From: Michael Roth <mdroth@linux.vnet.ibm.com>
To: Alexey Kardashevskiy <aik@ozlabs.ru>, qemu-devel@nongnu.org
Cc: Alex Williamson <alex.williamson@redhat.com>,
qemu-ppc@nongnu.org, Gavin Shan <gwshan@linux.vnet.ibm.com>,
David Gibson <david@gibson.dropbear.id.au>
Subject: Re: [Qemu-devel] [PATCH qemu v10 10/14] spapr_pci: Enable vfio-pci hotplug
Date: Sun, 12 Jul 2015 09:41:27 -0500 [thread overview]
Message-ID: <20150712144127.4709.81283@loki> (raw)
In-Reply-To: <55A1F441.9050705@ozlabs.ru>
Quoting Alexey Kardashevskiy (2015-07-11 23:59:45)
> On 07/11/2015 07:33 AM, Michael Roth wrote:
> > Quoting Alexey Kardashevskiy (2015-07-05 21:11:06)
> >> sPAPR IOMMU is managing two copies of an TCE table:
> >> 1) a guest view of the table - this is what emulated devices use and
> >> this is where H_GET_TCE reads from;
> >> 2) a hardware TCE table - only present if there is at least one vfio-pci
> >> device on a PHB; it is updated via a memory listener on a PHB address
> >> space which forwards map/unmap requests to vfio-pci IOMMU host driver.
> >>
> >> At the moment presence of vfio-pci devices on a bus affect the way
> >> the guest view table is allocated.

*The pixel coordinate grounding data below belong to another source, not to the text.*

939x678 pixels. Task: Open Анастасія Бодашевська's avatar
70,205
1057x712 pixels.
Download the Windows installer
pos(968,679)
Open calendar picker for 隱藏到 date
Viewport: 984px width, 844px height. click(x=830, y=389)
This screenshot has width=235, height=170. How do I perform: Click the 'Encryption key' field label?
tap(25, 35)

If there is no vfio-pci on a PHB
> >> and the host kernel supports KVM acceleration of H_PUT_TCE, a table
> >> is allocated in KVM. However, if there is vfio-pci and we do yet not
> >> support KVM acceleration for these, the table has to be allocated
> >> by the userspace.
> >>
> >> When vfio-pci device is hotplugged and there were no vfio-pci devices
> >> already, the guest view table could have been allocated by KVM which
> >> means that H_PUT_TCE is handled by the host kernel and since we
> >> do not support vfio-pci in KVM, the hardware table will not be updated.
> >>
> >> This reallocates the guest view table in QEMU if the first vfio-pci
> >> device has just been plugged. spapr_tce_realloc_userspace() handles this.
> >>
> >> This replays all the mappings to make sure that the tables are in sync.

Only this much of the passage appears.